He paused and continued reading: “The point of ignition has expanded. The fire has spread from place to place. Finally it has covered the whole planet with incandescence. Only one interpretation and one name are on the scale of this great phenomenon. Just as extensive but even more and more coherent still, as we will see, than all the preceding layers, it truly is a new layer, the ‘thinking layer’ that after having germinated at the close of the Tertiary, since that time has been spreading out on top of the plant and animal world. Over and beyond the biosphere there is a noosphere.”
There he stopped.
“Teilhard de Chardin simply means that the condensation of billions of thinking psyches has grown into a more and more complex infrastructure and that this growth has been organic and follows the physical laws that Charles Darwin discovered. Evolution comes about by leaps. Condensations happen that suddenly explode into something new.
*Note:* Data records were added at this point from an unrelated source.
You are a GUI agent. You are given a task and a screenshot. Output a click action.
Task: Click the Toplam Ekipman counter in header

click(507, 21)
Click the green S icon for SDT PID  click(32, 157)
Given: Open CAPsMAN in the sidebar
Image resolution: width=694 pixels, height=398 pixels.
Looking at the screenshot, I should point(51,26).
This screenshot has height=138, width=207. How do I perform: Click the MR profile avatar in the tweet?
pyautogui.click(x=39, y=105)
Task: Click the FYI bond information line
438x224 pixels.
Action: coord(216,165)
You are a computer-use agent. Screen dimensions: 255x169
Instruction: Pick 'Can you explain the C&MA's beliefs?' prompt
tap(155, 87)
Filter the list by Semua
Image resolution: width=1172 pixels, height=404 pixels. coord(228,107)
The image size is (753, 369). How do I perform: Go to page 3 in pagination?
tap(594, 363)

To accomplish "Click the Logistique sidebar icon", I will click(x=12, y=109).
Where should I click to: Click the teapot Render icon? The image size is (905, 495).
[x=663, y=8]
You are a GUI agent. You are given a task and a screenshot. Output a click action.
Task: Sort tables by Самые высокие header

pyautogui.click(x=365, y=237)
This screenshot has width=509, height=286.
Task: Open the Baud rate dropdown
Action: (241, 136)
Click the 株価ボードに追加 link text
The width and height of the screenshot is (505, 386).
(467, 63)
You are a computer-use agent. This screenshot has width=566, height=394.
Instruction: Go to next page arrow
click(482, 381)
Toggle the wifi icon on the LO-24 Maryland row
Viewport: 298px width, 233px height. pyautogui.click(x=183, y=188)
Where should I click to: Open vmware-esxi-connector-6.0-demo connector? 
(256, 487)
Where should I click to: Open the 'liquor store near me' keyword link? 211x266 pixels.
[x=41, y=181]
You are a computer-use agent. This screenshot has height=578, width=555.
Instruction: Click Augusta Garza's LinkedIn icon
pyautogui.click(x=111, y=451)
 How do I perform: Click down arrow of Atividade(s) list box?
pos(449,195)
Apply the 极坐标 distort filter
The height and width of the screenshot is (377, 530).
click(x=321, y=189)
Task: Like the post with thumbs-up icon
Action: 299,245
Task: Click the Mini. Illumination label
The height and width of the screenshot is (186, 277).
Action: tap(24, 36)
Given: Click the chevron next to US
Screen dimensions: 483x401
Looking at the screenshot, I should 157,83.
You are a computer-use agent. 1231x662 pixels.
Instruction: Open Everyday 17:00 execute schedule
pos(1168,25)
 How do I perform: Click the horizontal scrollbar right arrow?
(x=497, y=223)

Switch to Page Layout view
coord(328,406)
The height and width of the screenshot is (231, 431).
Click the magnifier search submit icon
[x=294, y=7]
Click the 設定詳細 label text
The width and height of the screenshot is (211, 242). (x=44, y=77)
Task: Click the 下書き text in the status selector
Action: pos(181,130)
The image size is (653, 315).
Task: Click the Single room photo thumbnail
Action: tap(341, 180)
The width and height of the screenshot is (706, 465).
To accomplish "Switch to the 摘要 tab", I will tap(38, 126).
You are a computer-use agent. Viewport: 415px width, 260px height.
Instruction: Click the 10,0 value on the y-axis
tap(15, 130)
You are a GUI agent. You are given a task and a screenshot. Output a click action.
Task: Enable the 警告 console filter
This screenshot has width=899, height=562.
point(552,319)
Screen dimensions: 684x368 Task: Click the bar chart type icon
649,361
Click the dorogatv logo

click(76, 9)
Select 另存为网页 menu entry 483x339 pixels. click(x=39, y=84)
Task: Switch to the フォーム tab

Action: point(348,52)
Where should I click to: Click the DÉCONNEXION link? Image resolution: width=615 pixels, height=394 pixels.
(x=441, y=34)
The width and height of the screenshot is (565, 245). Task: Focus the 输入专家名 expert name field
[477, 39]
“The brain becomes more and more complex. Language comes into existence. Symbols are created. The hand gets its proper structure and becomes a condition for tool-making. Stone axes. Bows. We have seen how this evolution found manual expression at the beginning of time, when the brain reached the stage when human beings began to use their hands’ ability to grab hold of things.
“Then followed mechanics. During the past thousands of years, technology and engineering have made unprecedented progress. In the 20th century we have left the mechanical stage of development more and more behind us and experienced the electronic and analogous phase in this development.
“Implacably, we are today at express speed on our way into the digital era with all that this implies of increasingly compact condensation of human psyches. I am talking about the global web, the great network, the Internet.”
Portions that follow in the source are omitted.